YOUR INSTRUCTIONS: Once the line containing "Task: Click the Add Vector Layer icon" is found, please copy it and all lines after it through the end of the records, exactly, leaving out pictures.

[[ EXTRACTED ENTRIES, beginning ]]

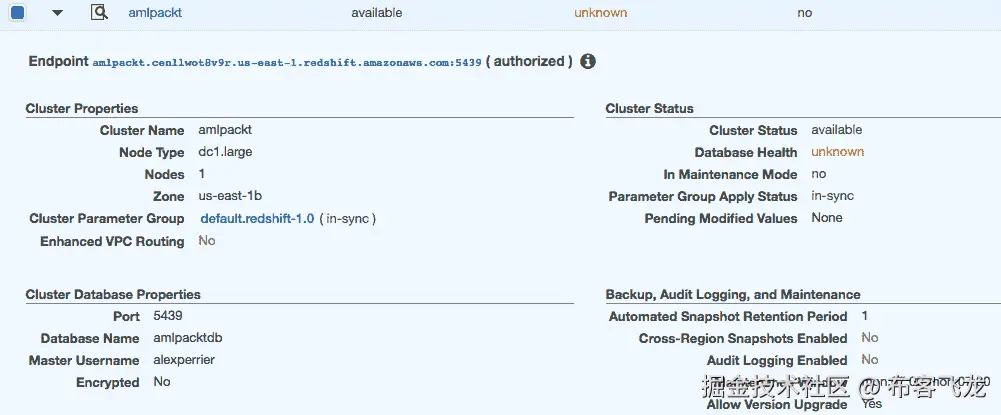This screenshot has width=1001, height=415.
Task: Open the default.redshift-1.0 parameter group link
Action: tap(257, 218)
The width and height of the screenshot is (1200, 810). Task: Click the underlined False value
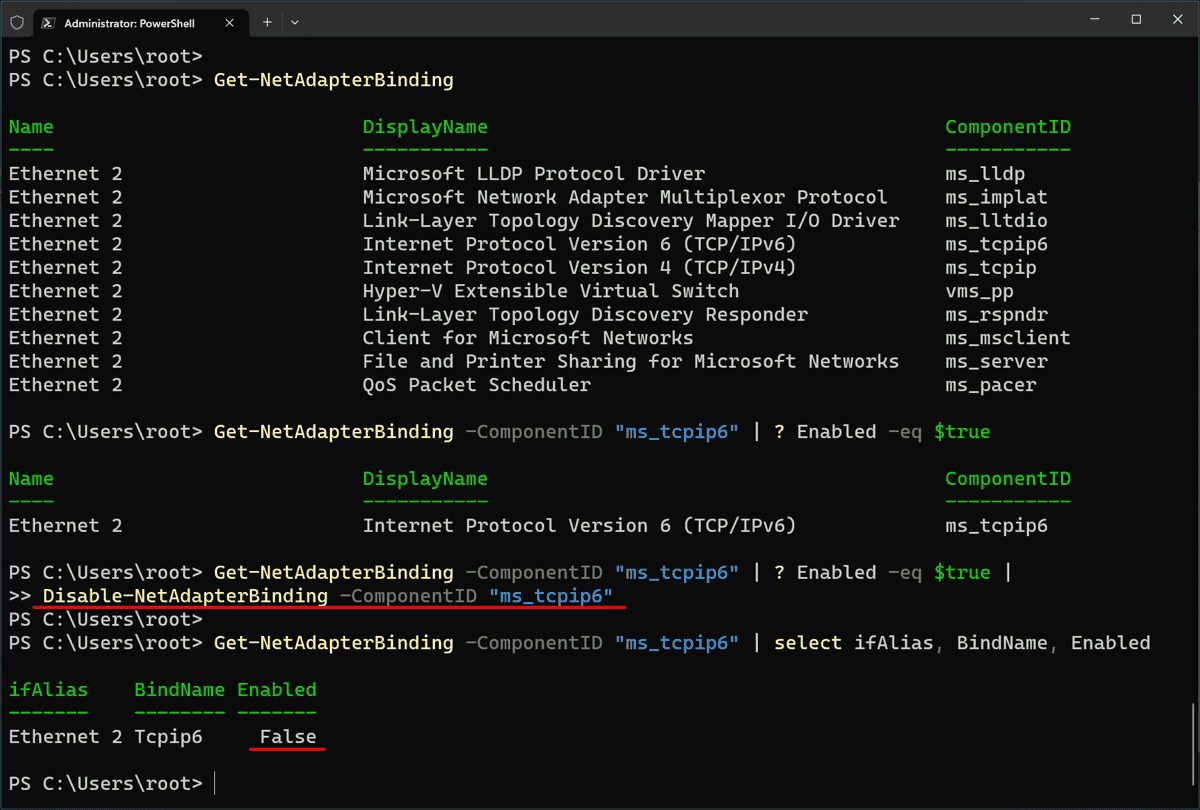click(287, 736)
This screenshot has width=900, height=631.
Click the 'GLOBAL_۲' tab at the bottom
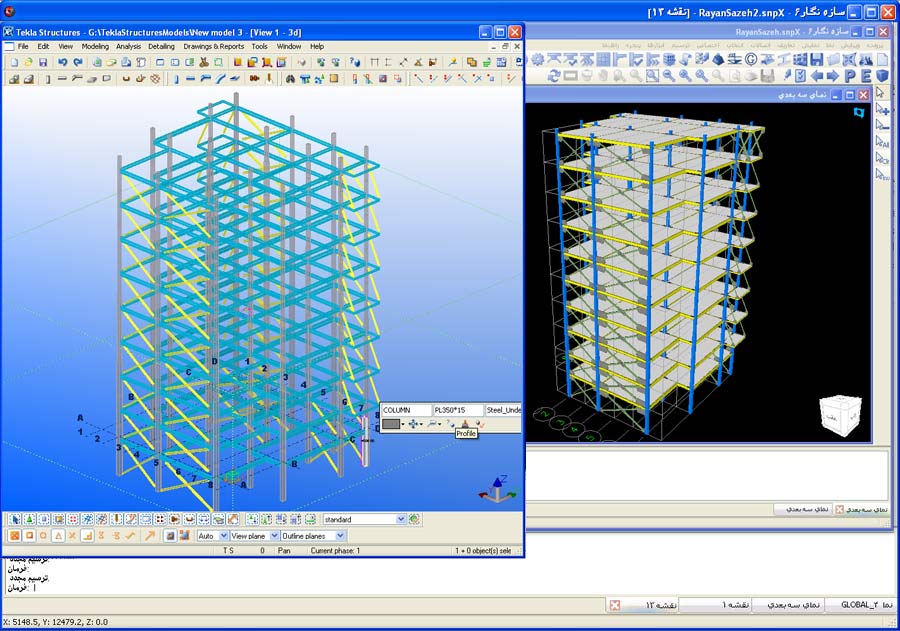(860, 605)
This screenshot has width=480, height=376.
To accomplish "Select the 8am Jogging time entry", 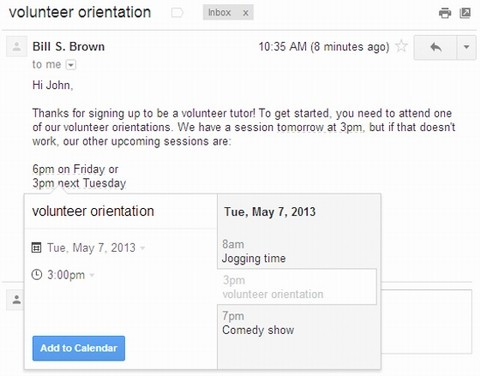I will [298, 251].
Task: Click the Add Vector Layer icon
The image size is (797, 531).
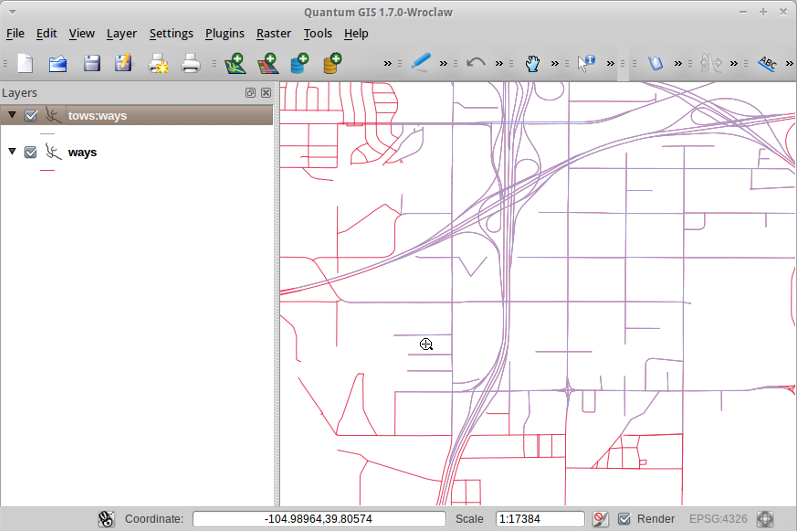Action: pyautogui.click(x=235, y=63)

[[ EXTRACTED ENTRIES, end ]]

TASK RESPONSE:
Task: Click the Add Vector Layer icon
The image size is (797, 531).
Action: pyautogui.click(x=235, y=63)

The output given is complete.